Real-time quantitative PCR analysis of mRNA levels. (A) Cells (H245) were exposed to heat treatments and harvested at the indicated time points. Total RNA was extracted, and 2-μg samples were subjected to reverse transcription-PCR analysis with KAR2 (B), LHS1 (C), or HSP78 primers (D) (see Materials and Methods). The value for untreated cells at 24°C was set to 1.

FIG. 3.

Contribution of different promoter elements of KAR2 to DUR. (A) Metabolic labeling of β-galactosidase.
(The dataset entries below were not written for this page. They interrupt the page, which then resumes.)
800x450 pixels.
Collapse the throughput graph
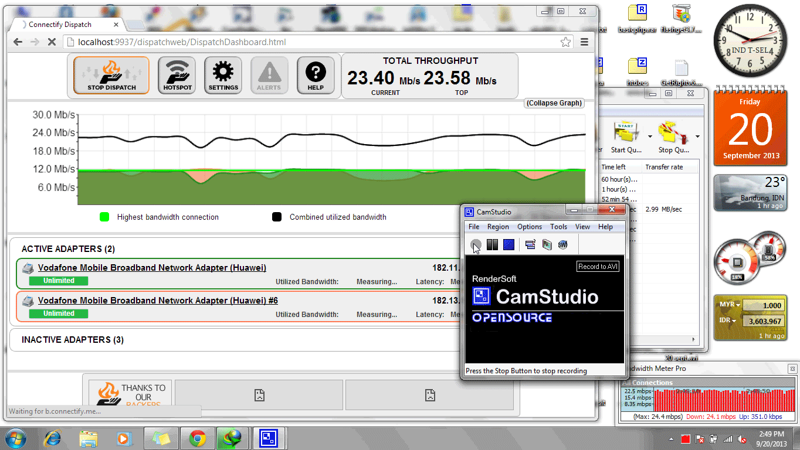(x=553, y=103)
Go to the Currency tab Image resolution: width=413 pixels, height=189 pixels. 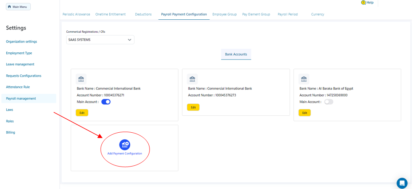point(318,14)
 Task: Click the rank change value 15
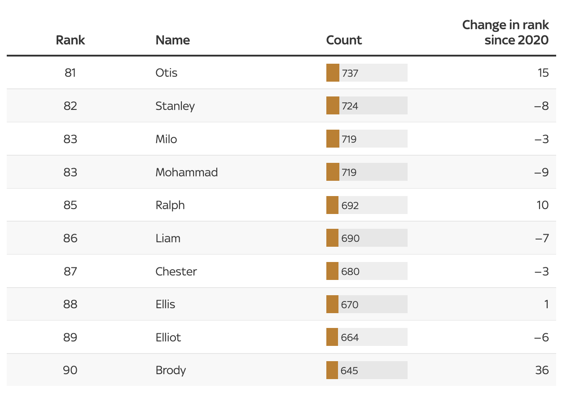pos(543,73)
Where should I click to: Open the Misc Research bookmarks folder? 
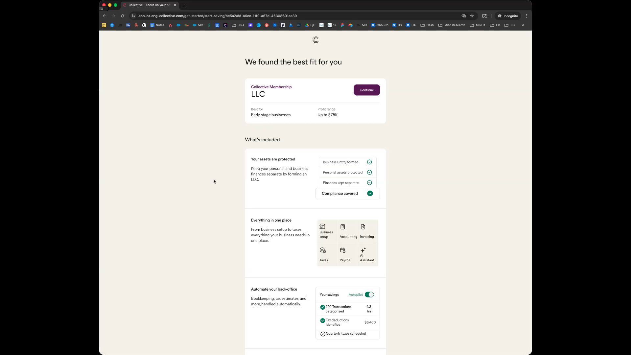pos(452,25)
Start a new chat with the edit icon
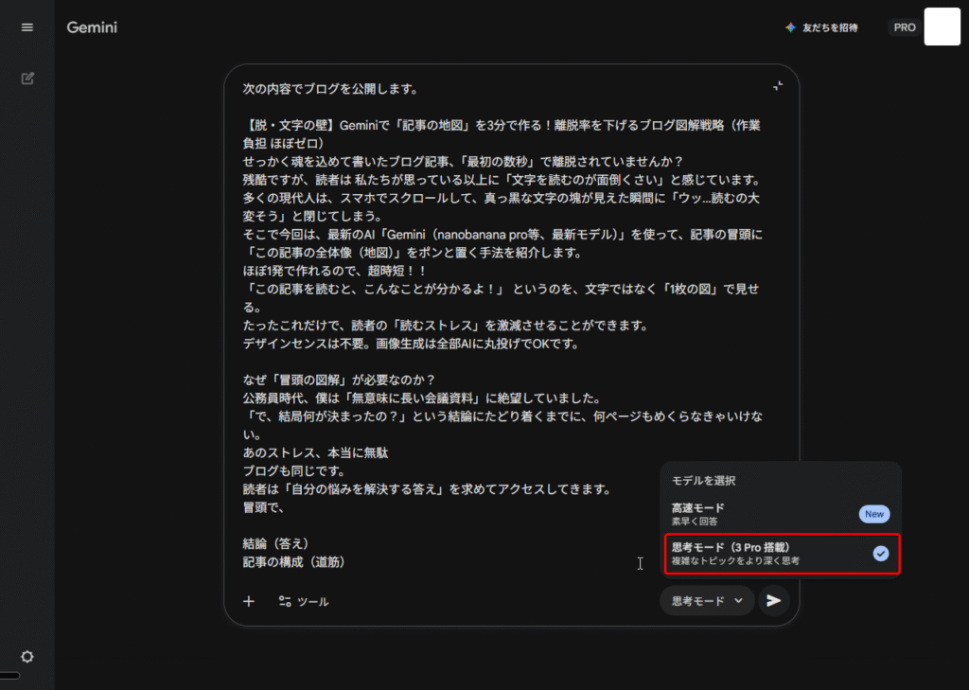The image size is (969, 690). 27,79
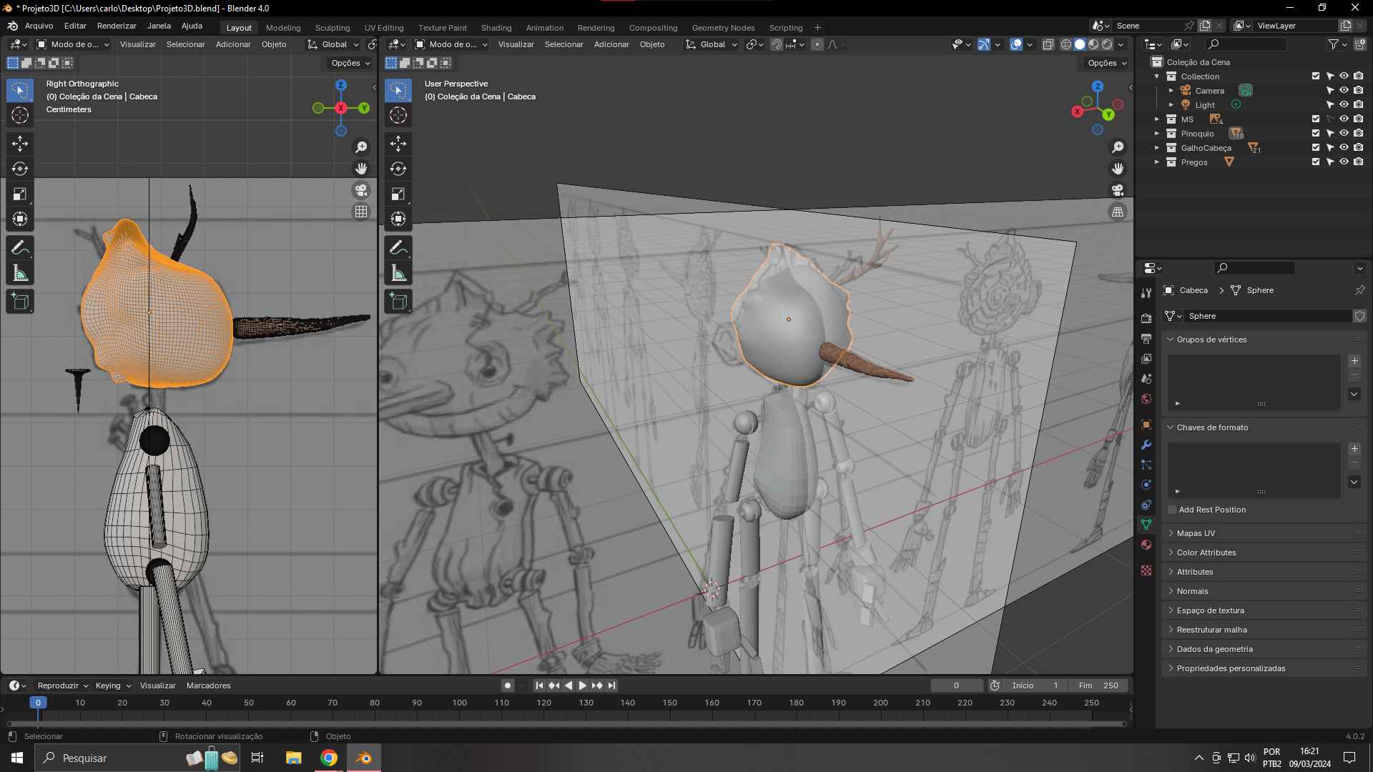The height and width of the screenshot is (772, 1373).
Task: Open the Global transform orientation dropdown
Action: pos(711,44)
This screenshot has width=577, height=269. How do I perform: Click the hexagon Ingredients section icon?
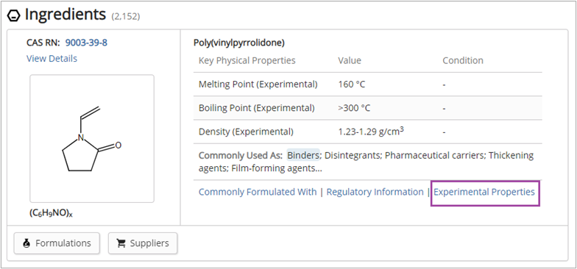[x=13, y=16]

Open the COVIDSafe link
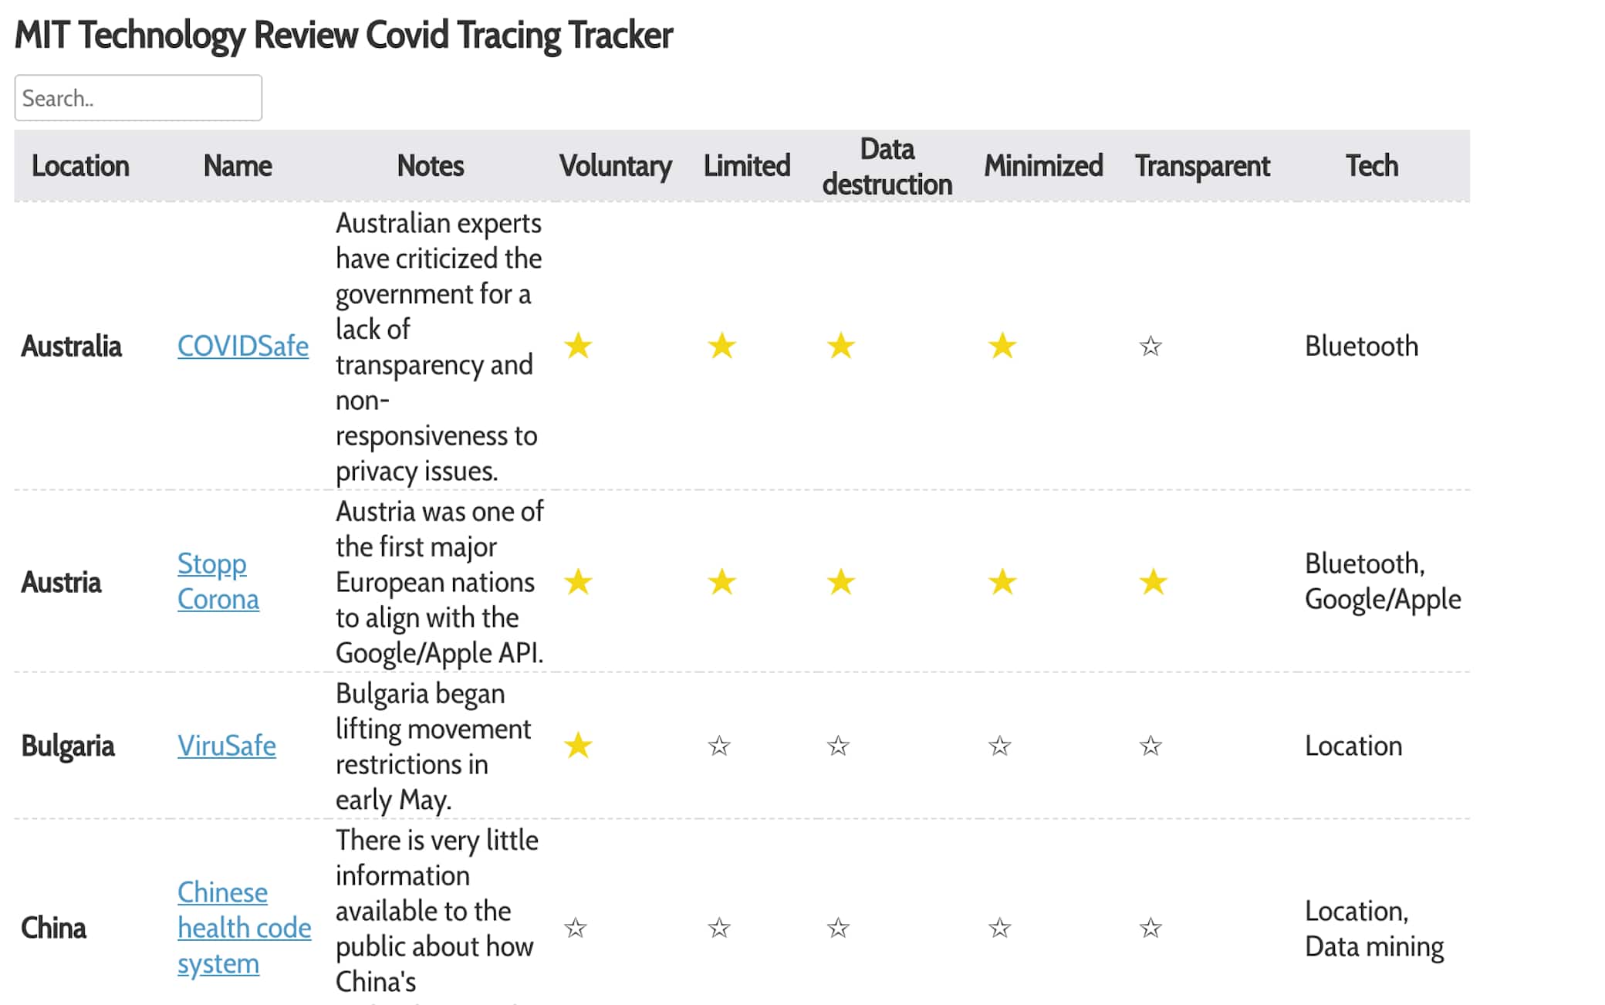243,346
The figure shows a schematic presentation of the thermal treatments. Cells (strain H1806) harboring a β-galactosidase reporter construct regulated by the KAR2 promoter were grown at 24°C, divided into 10 parallel samples, and labeled with [³⁵S]methionine-cysteine for successive 45-min periods, as indicated by the bars (a to j). After the termination of labeling, the cells were lysed for immunoprecipitation with β-galactosidase antiserum, and the immunoprecipitates were resolved by SDS-PAGE, followed by autoradiography. (B) Phosphorimager quantification of [³⁵S]β-galactosidase. Normalization was done against the level of [³⁵S]β-galactosidase in untreated cells (sample a). Data are means of six experiments. (C to L) Summary of a series of metabolic labeling experiments and β-galactosidase assays. Metabolic labeling and immunoprecipitation of β-galactosidase were performed with strains harboring different KAR2 promoter-lacZ variants, as shown in panel A. The basal expression of β-galactosidase in the strains was quantified by enzyme activity measurements. The magnitude of β-galactosidase expression in strain H1806, harboring a KAR2 promoter (−280 to −109) directly upstream of the lacZ reporter, was used as a reference for β-galactosidase expression at 24°C (basal), after 1 h at 37°C (HS), and at 24°C 3 h after thermal insult (DUR). 0, no expression; =, same expression as that in H1806; <, expression weaker than that in H1806.

FIG. 4.

Translocation and secretion of a reporter glycoprotein during recovery from thermal insult. (A) Schematic presentation of the experiment. Cells (strain H335) were divided into six parallel samples, subjected to thermal treatments, labeled with [³⁵S]methionine-cysteine for 5 min, as indicated by the bars, and chased for different periods, as indicated in panel B. After the termination of labeling, the growth media were separated from the cells, which were then lysed. The cell lysates and growth media were subjected to immunoprecipitation with β-lactamase antiserum, and the immunoprecipitates were resolved by SDS-PAGE, followed by autoradiography. (B) Cytoplasmic (66 kDa; triangles), ER-specific (110 kDa; squares), and mature (145 kDa; circles) forms of β-lactamase were quantified by phosphorimaging and plotted against the chase time.